§ What to produce
Only the lines from the one that contains "1894x1184 pixels." through the last line of the records should appear, each printed exactly as it is.

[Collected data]
━━━━
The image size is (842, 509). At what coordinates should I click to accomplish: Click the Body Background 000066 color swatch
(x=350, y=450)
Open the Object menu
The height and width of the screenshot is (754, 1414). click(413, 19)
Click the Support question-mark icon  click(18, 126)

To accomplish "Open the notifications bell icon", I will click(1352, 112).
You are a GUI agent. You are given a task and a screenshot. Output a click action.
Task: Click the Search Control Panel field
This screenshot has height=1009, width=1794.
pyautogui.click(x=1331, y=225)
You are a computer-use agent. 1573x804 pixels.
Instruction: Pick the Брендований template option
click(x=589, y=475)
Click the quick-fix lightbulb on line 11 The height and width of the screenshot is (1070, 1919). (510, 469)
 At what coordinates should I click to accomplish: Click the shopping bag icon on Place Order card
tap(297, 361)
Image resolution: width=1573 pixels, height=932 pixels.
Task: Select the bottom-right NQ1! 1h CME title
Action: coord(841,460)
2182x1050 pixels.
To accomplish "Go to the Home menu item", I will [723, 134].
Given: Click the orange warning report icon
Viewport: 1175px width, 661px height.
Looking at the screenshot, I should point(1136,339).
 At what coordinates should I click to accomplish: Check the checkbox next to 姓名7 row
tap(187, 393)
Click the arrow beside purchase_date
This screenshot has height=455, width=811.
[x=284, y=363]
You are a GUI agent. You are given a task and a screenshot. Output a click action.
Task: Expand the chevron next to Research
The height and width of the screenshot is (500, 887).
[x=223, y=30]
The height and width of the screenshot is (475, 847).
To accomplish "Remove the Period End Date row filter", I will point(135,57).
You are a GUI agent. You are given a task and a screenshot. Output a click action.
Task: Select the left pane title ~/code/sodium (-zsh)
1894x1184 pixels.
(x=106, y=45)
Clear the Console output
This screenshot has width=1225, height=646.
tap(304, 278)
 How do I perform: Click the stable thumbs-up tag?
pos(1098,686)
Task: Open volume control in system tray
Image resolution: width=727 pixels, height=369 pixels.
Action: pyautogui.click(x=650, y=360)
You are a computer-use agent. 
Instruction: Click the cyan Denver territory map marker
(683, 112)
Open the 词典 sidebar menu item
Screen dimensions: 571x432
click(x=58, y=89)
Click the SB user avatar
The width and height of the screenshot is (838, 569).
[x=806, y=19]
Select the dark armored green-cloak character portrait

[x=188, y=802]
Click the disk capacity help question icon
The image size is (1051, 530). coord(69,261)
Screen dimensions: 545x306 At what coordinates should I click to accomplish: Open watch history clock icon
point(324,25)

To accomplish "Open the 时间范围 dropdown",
━━━━
§ Response area
1894x1184 pixels.
(x=106, y=45)
Clear the Console output
This screenshot has width=1225, height=646.
tap(304, 278)
 How do I perform: Click the stable thumbs-up tag?
pos(1098,686)
Task: Open volume control in system tray
Image resolution: width=727 pixels, height=369 pixels.
Action: pyautogui.click(x=650, y=360)
You are a computer-use agent. 
Instruction: Click the cyan Denver territory map marker
(683, 112)
Open the 词典 sidebar menu item
Screen dimensions: 571x432
click(x=58, y=89)
Click the SB user avatar
The width and height of the screenshot is (838, 569).
[x=806, y=19]
Select the dark armored green-cloak character portrait

[x=188, y=802]
Click the disk capacity help question icon
The image size is (1051, 530). coord(69,261)
Screen dimensions: 545x306 At what coordinates should I click to accomplish: Open watch history clock icon
point(324,25)

To accomplish "Open the 时间范围 dropdown",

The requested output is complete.